As criaturas recuaram diante das chamas, abrindo passagem. Quando chegaram ao portão, uma mulher de rosto de rato, vestida com roupas antigas, bloqueou-lhes a saída, estendendo mãos lívidas e ressequidas para agarrar Chen Da Ji.
Hua Jiunan acelerou e colidiu com força contra a criatura.
— Saia da minha frente!
No choque, uma luz brilhou ao redor de Hua Jiunan; sombras de pinheiros e de um dragão antigo surgiram atrás dele. A criatura foi lançada ao longe, como um pássaro atingido por um trem em disparada, soltando um grito lancinante.
Chen Da Ji jogou a jaqueta em chamas na entrada para deter os vermes, exclamando:
— Chefe, aquilo foi incrível!
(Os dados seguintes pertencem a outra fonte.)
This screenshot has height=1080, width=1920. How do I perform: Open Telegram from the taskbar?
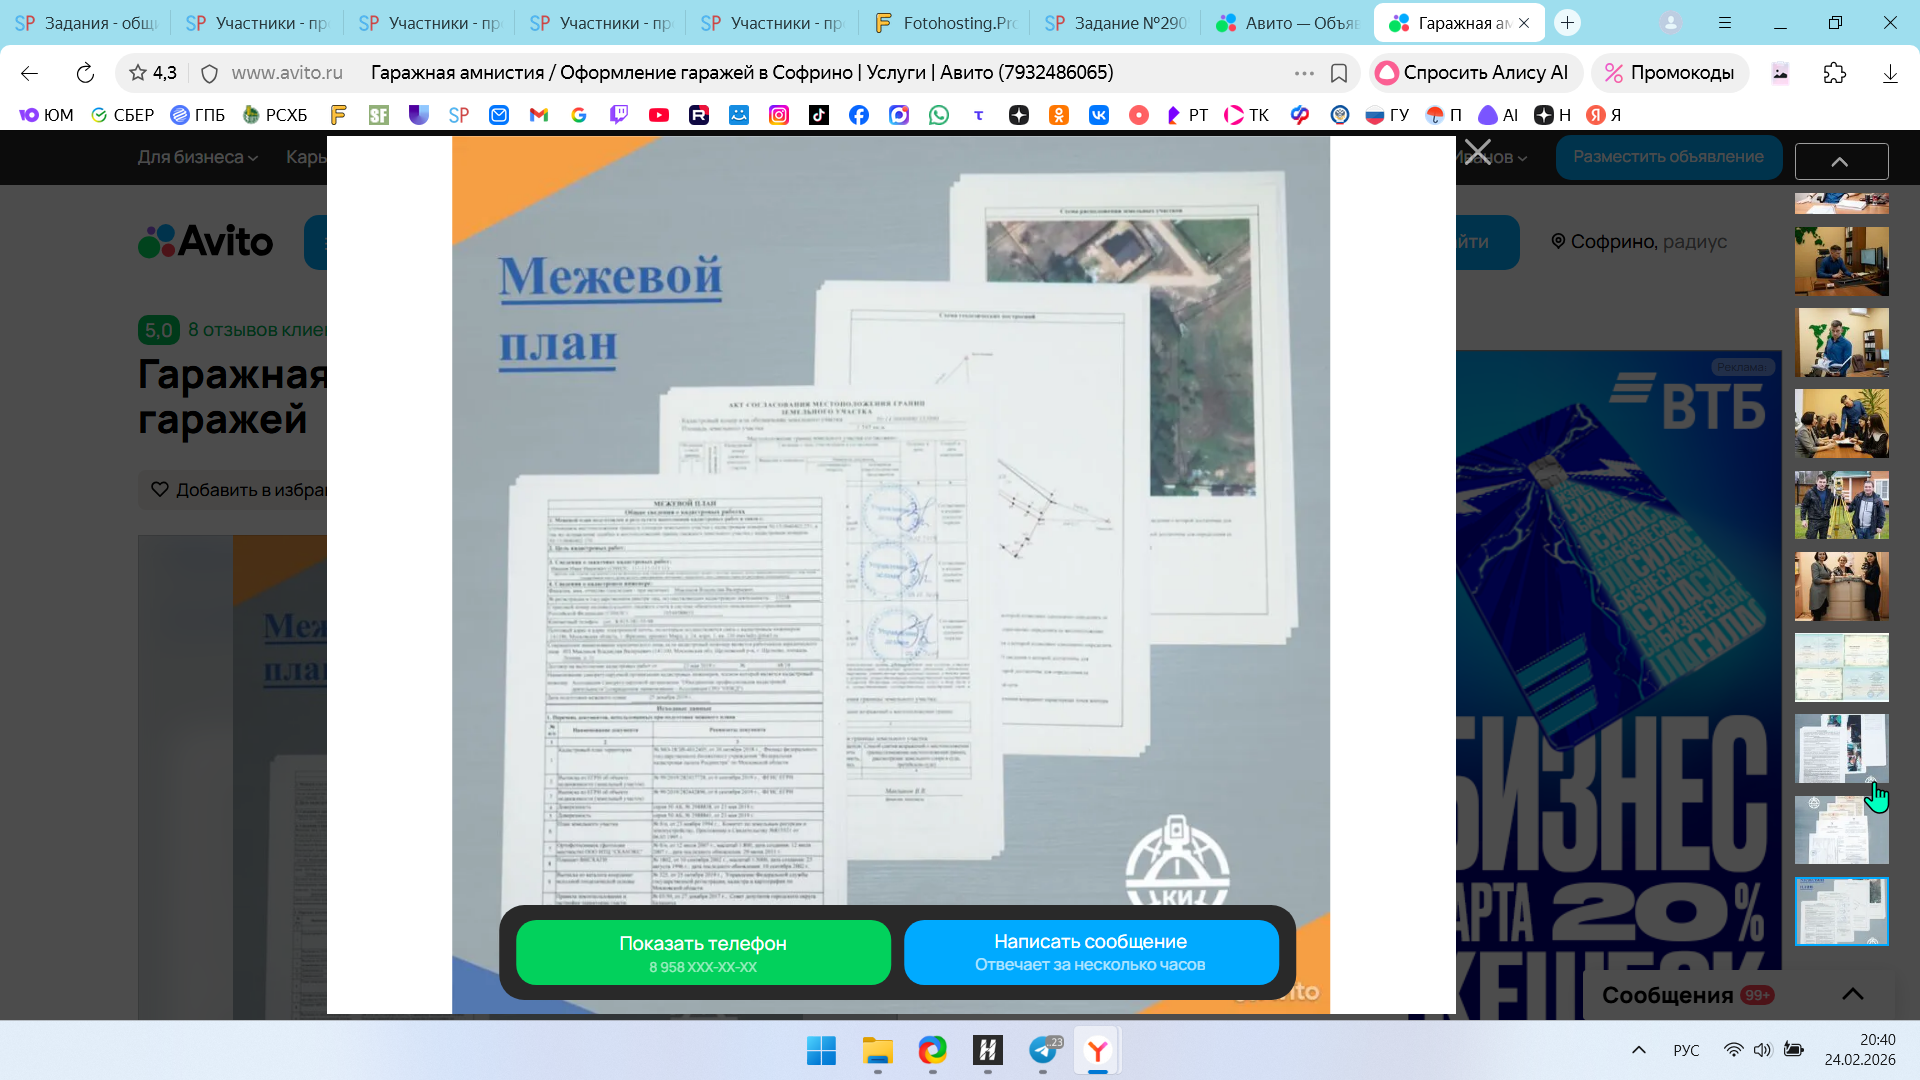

Você pode me ensinar? Usar sangue para lutar com essas coisas dá trabalho demais...
Antes que Hua Jiunan pudesse responder, dois lanternas feitos de pele humana, pendurados à porta da casa maldita, ganharam vida e voaram atrás deles.
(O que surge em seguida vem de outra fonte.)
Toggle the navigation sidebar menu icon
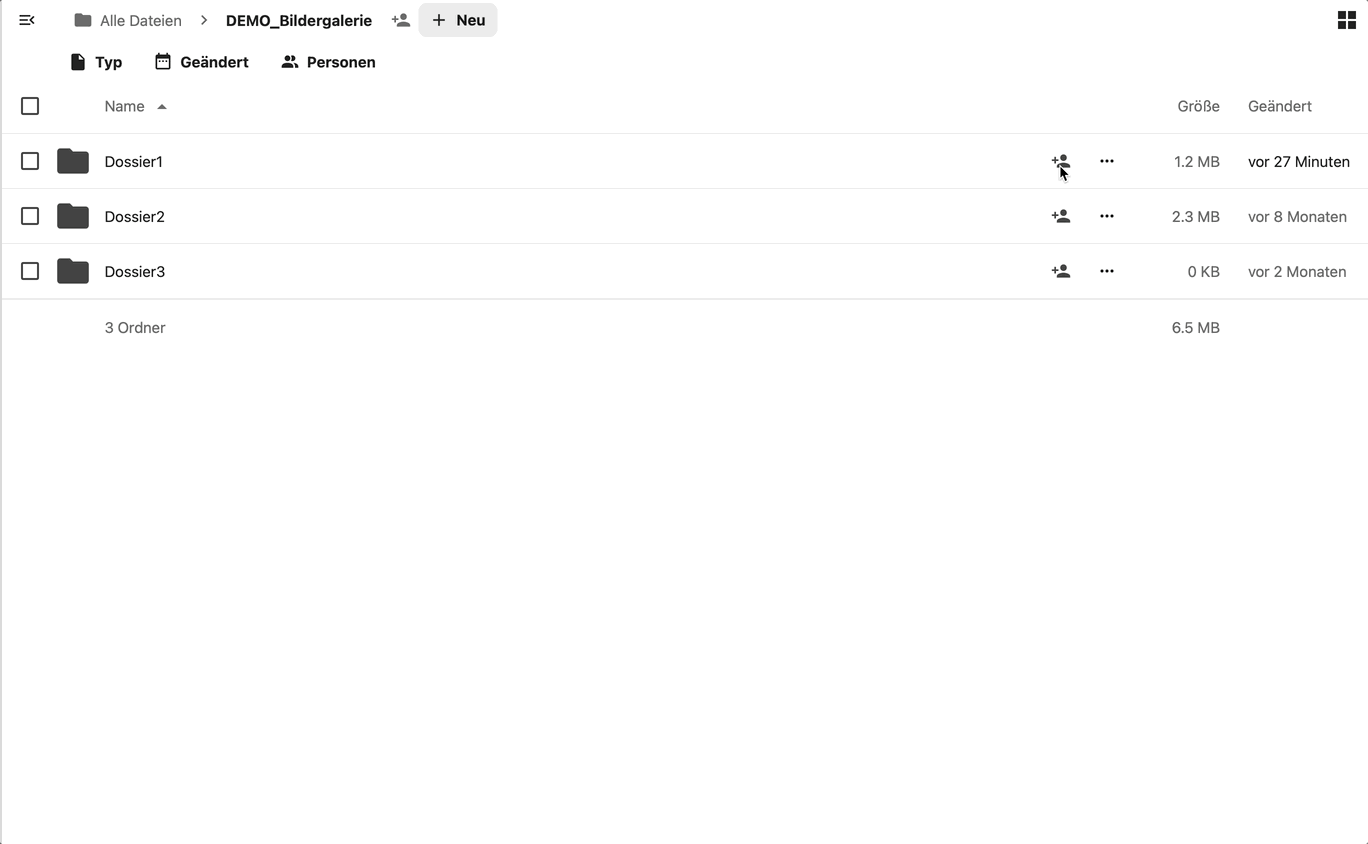1368x844 pixels. click(27, 20)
Sem alternativa, os quatro continuaram fugindo.
Enquanto corriam, uma névoa espessa se ergueu ao redor, tornando impossível enxergar até mesmo o chão sob seus pés. De repente, Huwa tropeçou em algo invisível e caiu pesadamente. Chen Da Ji o ajudou a levantar e colocou o amigo desmaiado sobre as próprias costas.
— Droga, o que vamos fazer agora?! — exclamou. — Os lanternas vão nos alcançar!
Hua Jiunan olhou ao redor, avistando através da névoa um velho sacerdote reluzente em luz azulada, acenando para ele.
— Sigam-me! — ordenou o velho.
Sem hesitar, Hua Jiunan tomou a dianteira, conduzindo o grupo na direção do estranho sacerdote.